Rédigé par Fayçal KHARSSOUSS, Ing. Génie Civil, sous l'encadrement du Pr. Zoubeir LAFHAJ
Quels sont les outils Lean spécifiques au secteur de la construction ?
Il est facilement envisageable de transposer les outils LEAN bien qu'ils n'aient pas été développés spécifiquement pour l'application à un chantier de construction, soit directement, soit après quelques modifications. L'objectif est bien de proposer une démarche permettant de réduire les gaspillages, dans l'optique d'une démarche d'amélioration continue, qui a des retombées aussi bien que le client que sur l'entreprise.

Sur les chantiers de construction, les problèmes rencontrés sont nombreux : pertes d’outils, problèmes de plan, allers‐retours inutiles, etc.
Ainsi, on peut réaliser le diagramme Ishikawa, pour chacun des cas. Il est aussi connu sous le nom de « diagramme des 5M » en raison des différentes catégories de causes recherchées.


Pour l'organisation :
La mise en place des 3S-5S constitue un atout évident face au désordre qui règne encore trop souvent sur les chantiers de construction.
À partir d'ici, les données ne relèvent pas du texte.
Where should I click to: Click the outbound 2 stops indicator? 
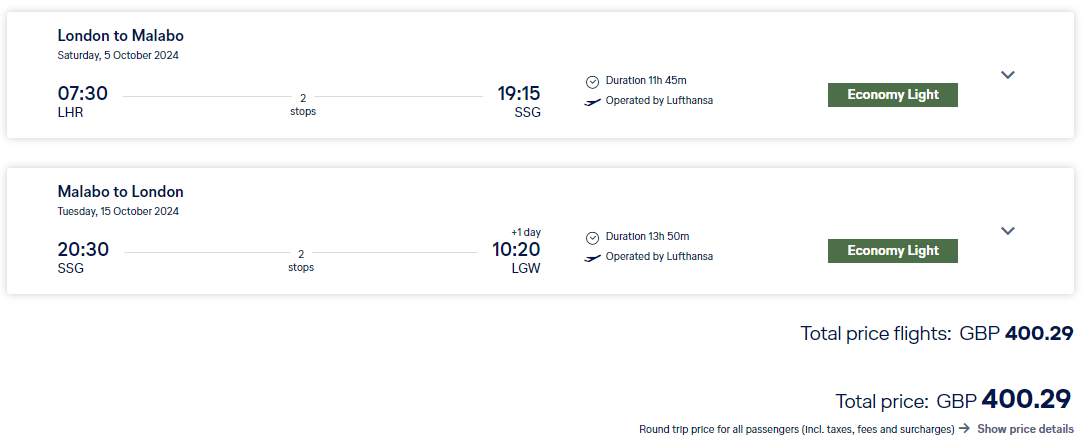tap(303, 105)

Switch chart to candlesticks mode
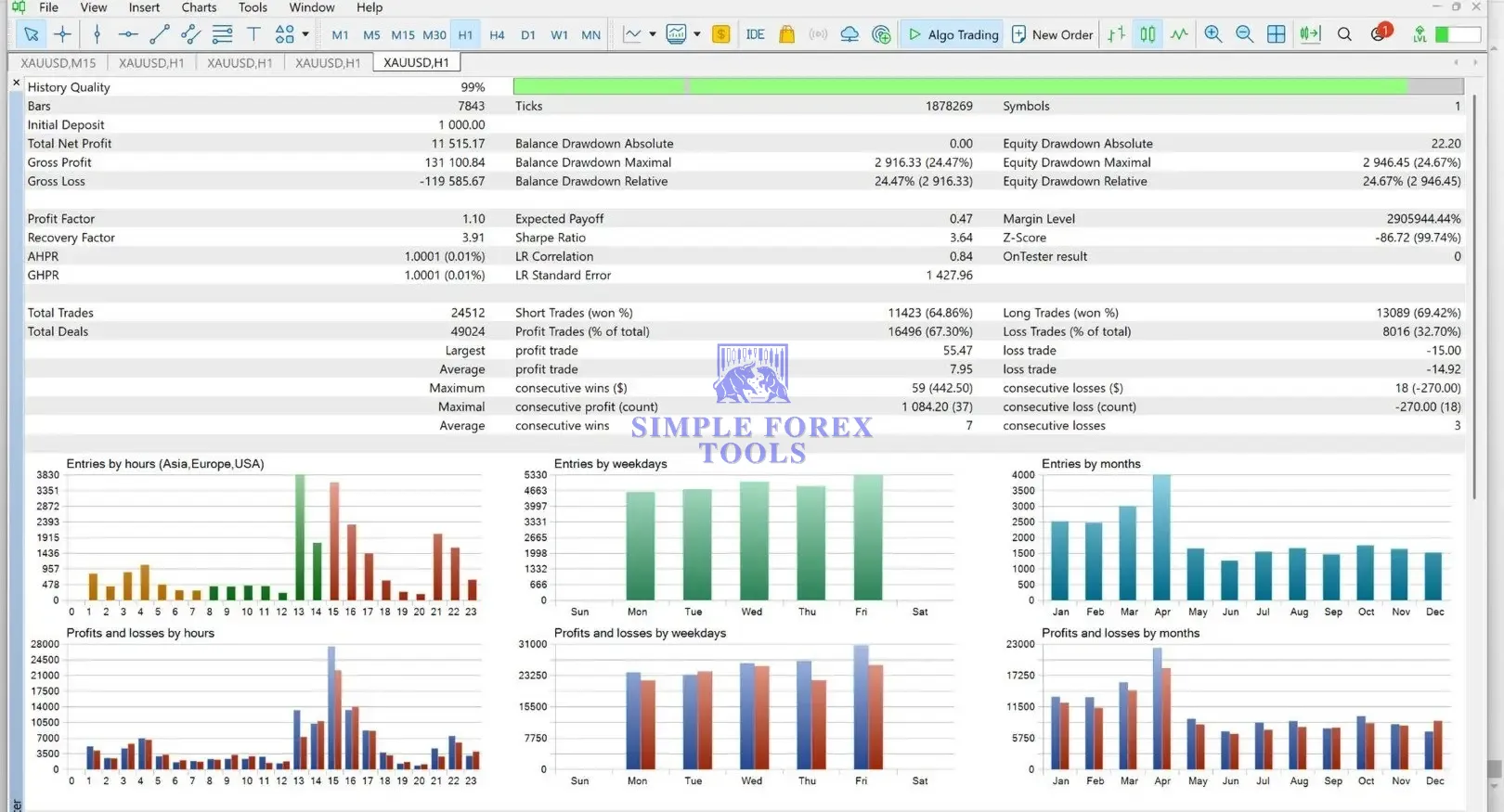coord(1147,34)
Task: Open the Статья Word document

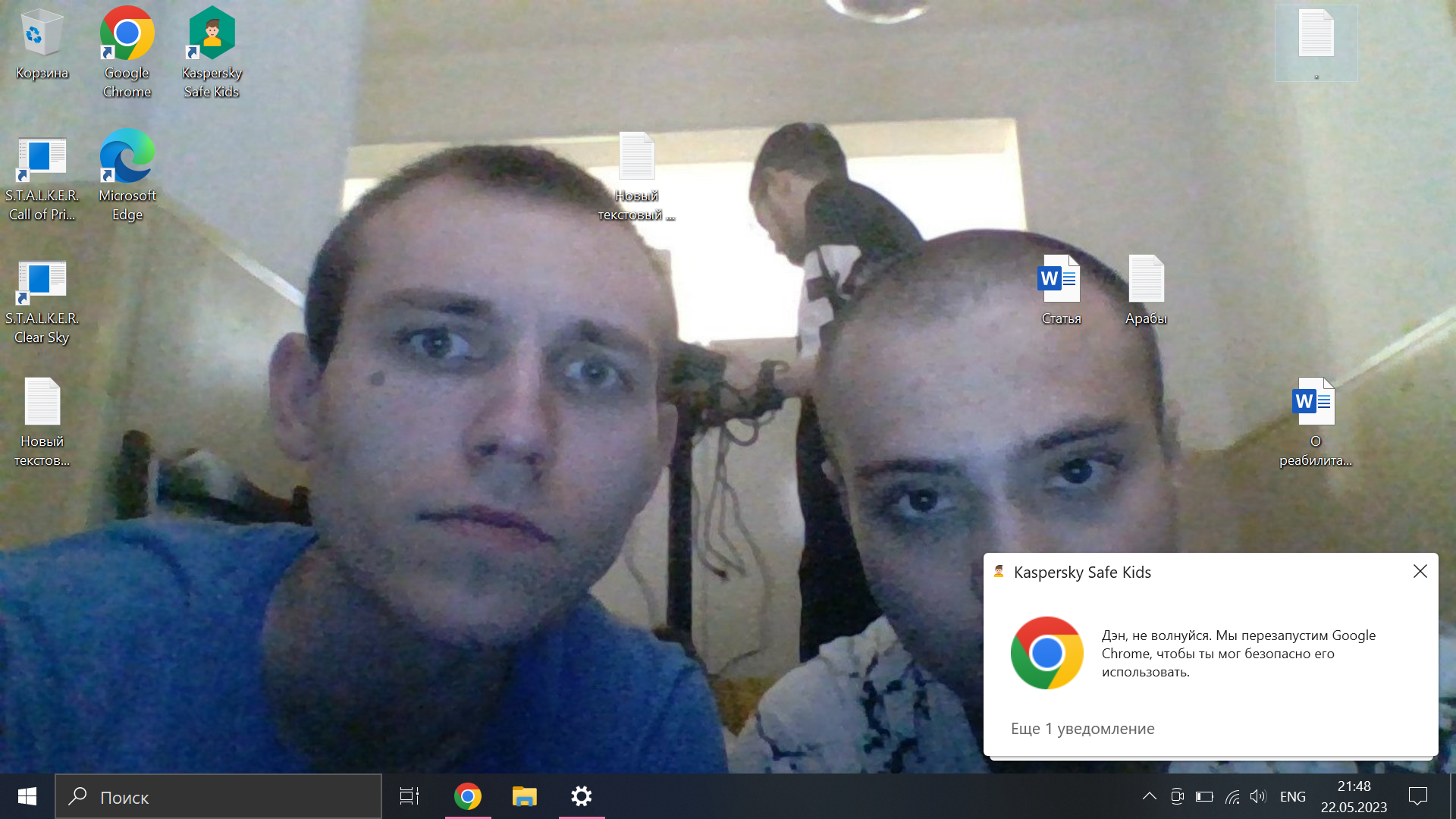Action: (x=1060, y=280)

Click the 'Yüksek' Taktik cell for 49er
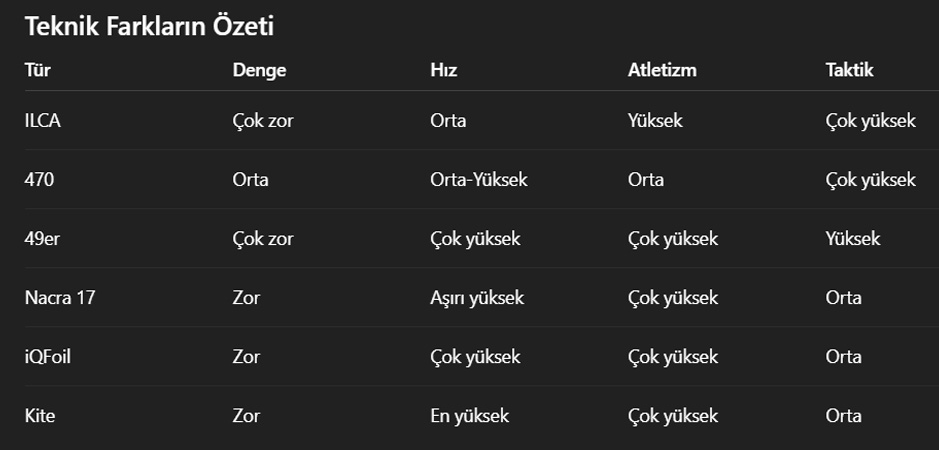click(853, 239)
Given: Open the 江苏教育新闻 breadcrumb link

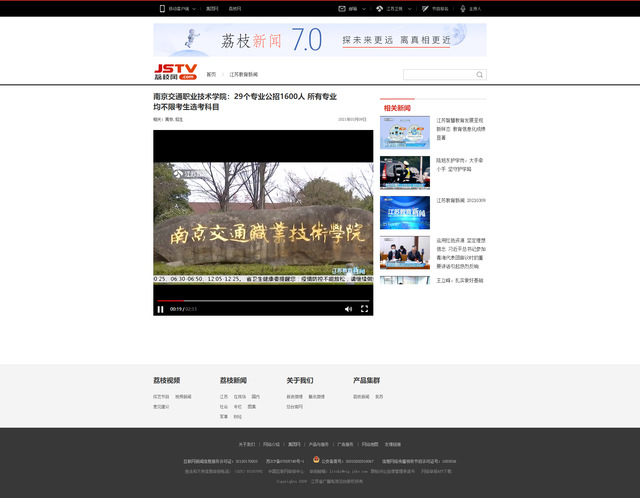Looking at the screenshot, I should click(x=243, y=75).
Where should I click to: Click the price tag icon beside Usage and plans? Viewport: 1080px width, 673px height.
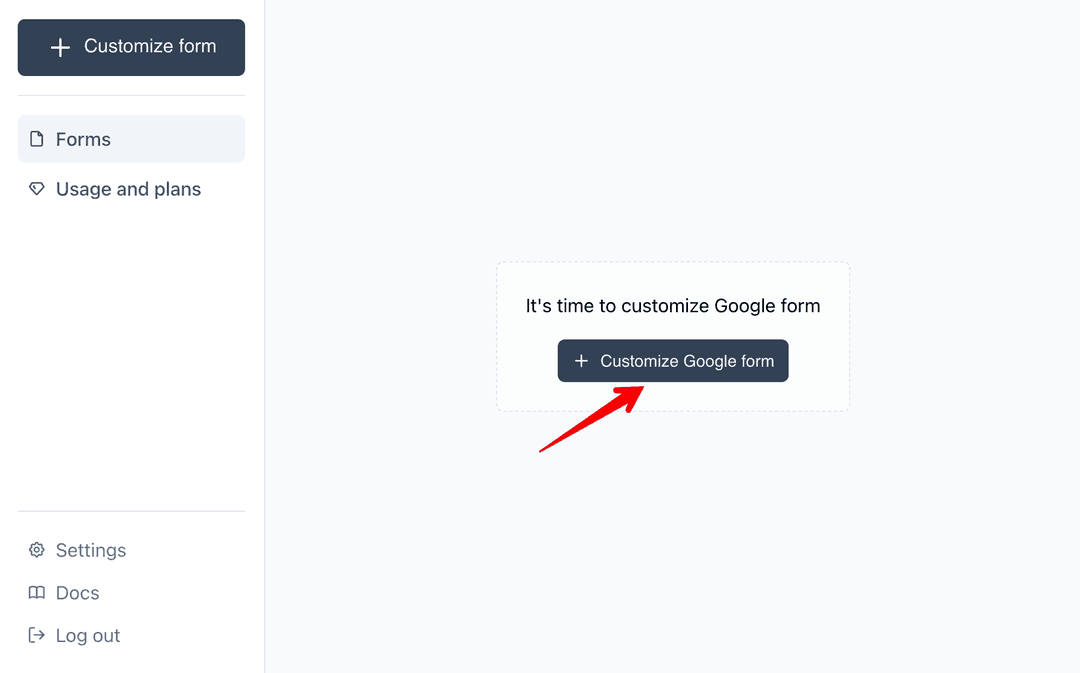pyautogui.click(x=37, y=189)
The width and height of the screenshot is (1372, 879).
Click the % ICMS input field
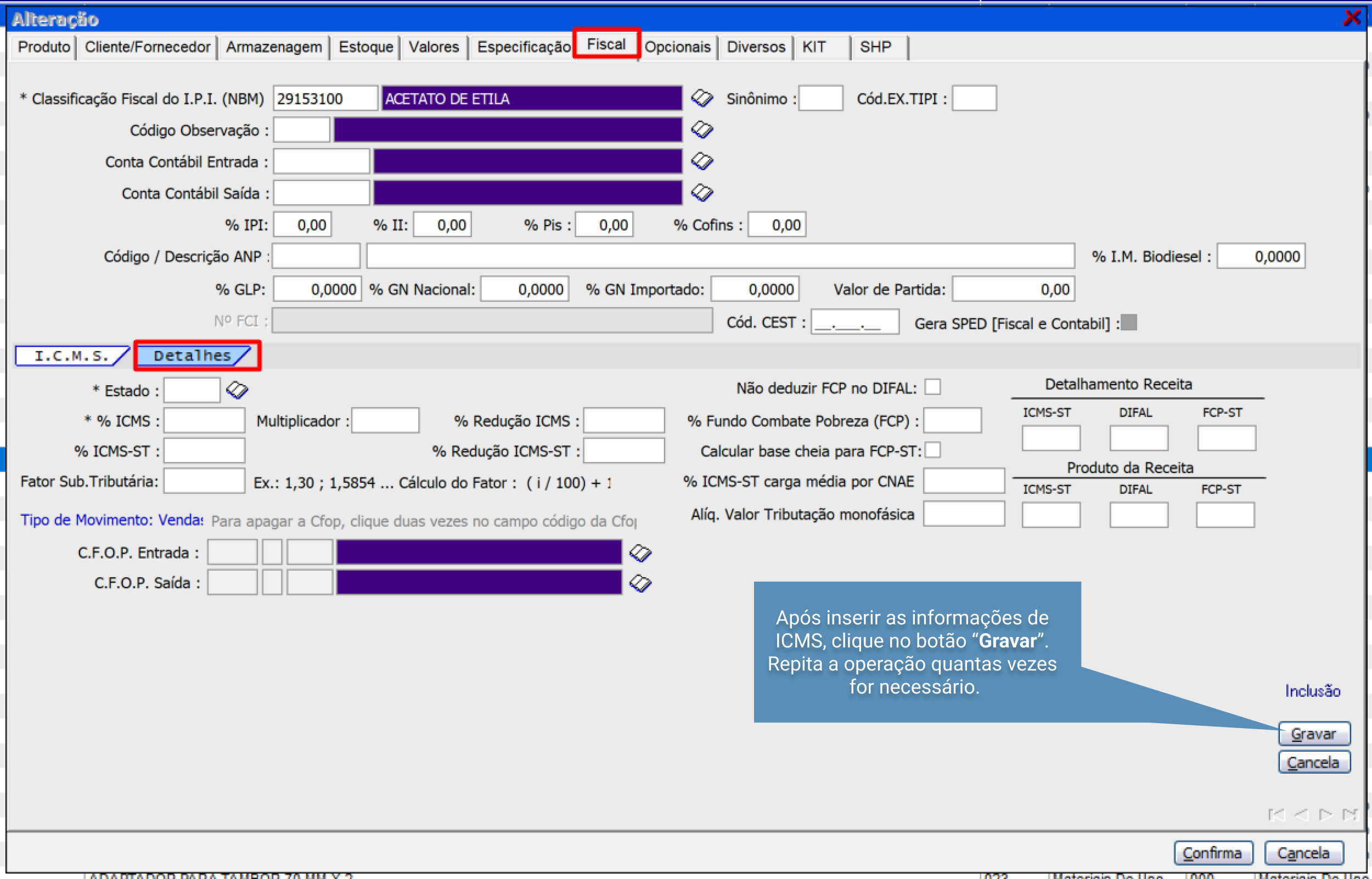point(204,421)
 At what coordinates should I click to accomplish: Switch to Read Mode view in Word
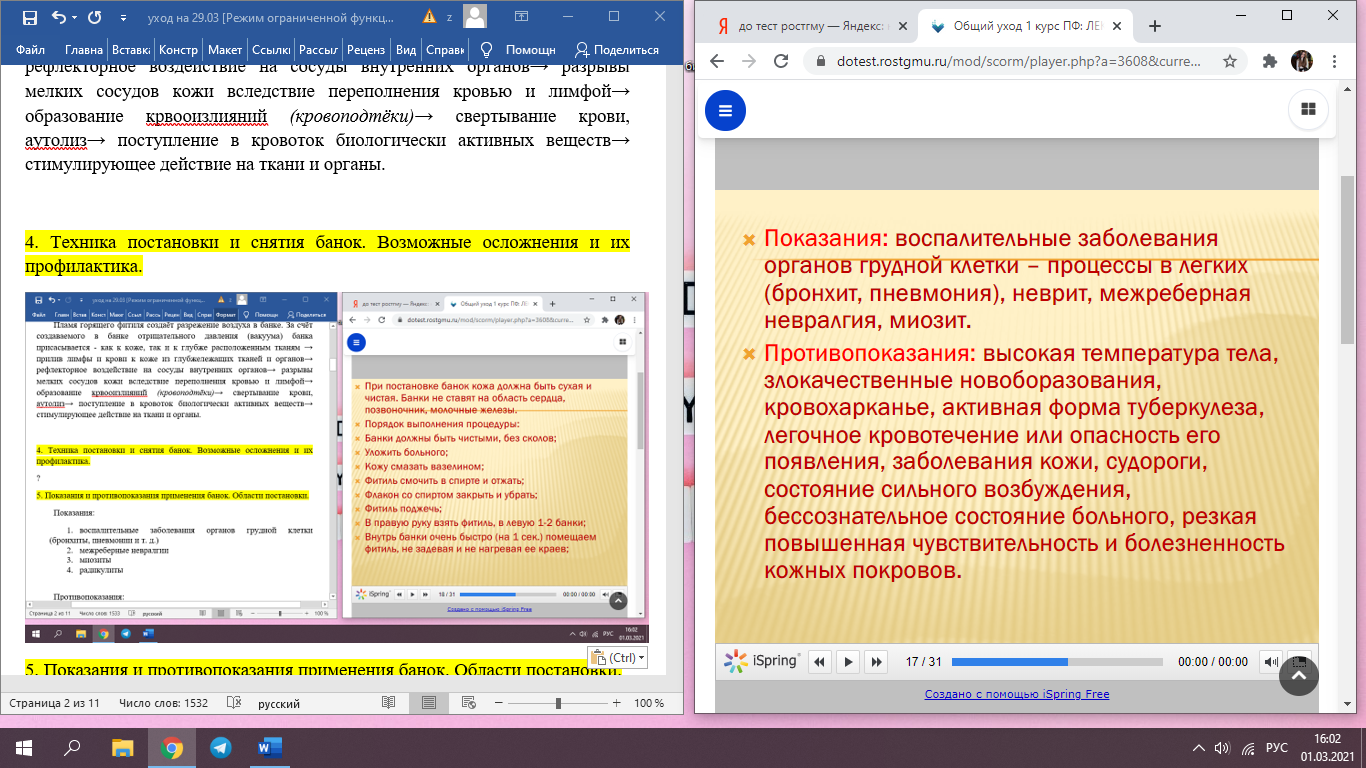coord(388,703)
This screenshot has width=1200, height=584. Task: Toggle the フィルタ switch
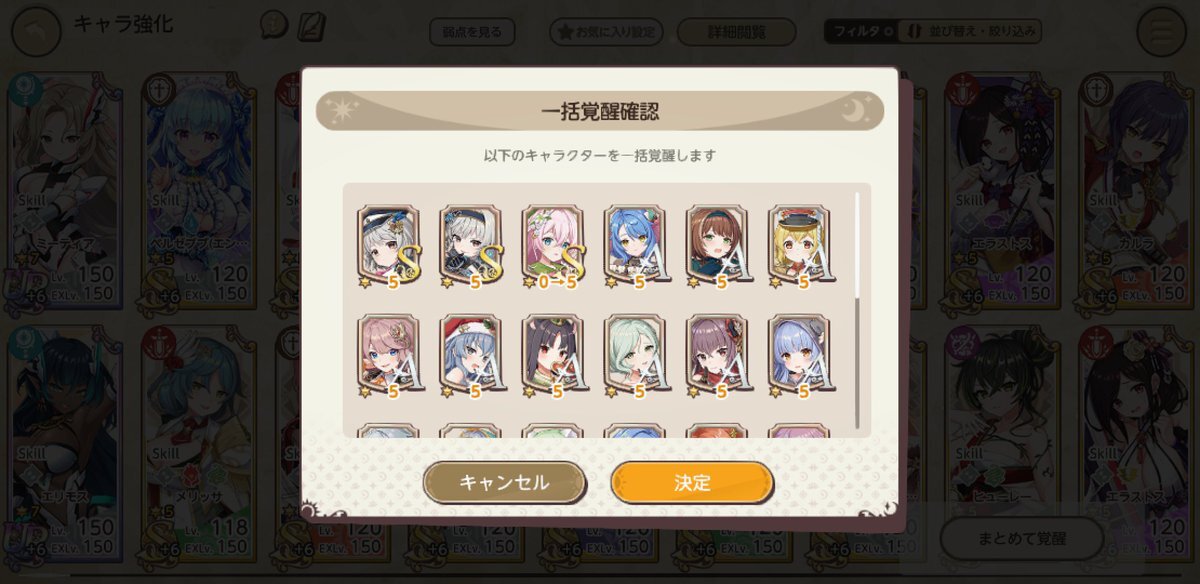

Les trois premiers « S » désignent les mots japonais suivants :
- Seiri : débarrasser, trier ce qui est utile et éliminer l’inutile ;
- Seiton : ranger ;
- Seiso : nettoyer.
Bien entendu, cet outil ne doit pas être utilisé de manière ponctuelle, les efforts de rangement et de nettoyage sont à faire de manière continue et durable dans le temps. C’est pourquoi il est possible de parler également de 5S. Il faut alors ajouter en plus des 3S précédents les deux suivants :
- Seiketsu : rendre évident, maintenir la propreté dans le temps ;
- Shitsuke : être rigoureux.
Il est aisé de faire ici un parallèle avec le fameux « produire au bon endroit, au bon moment, en bonne quantité et au bon coût » du secteur manufacturier. Le matériel et les personnes doivent être au bon endroit, au bon moment et au meilleur coût.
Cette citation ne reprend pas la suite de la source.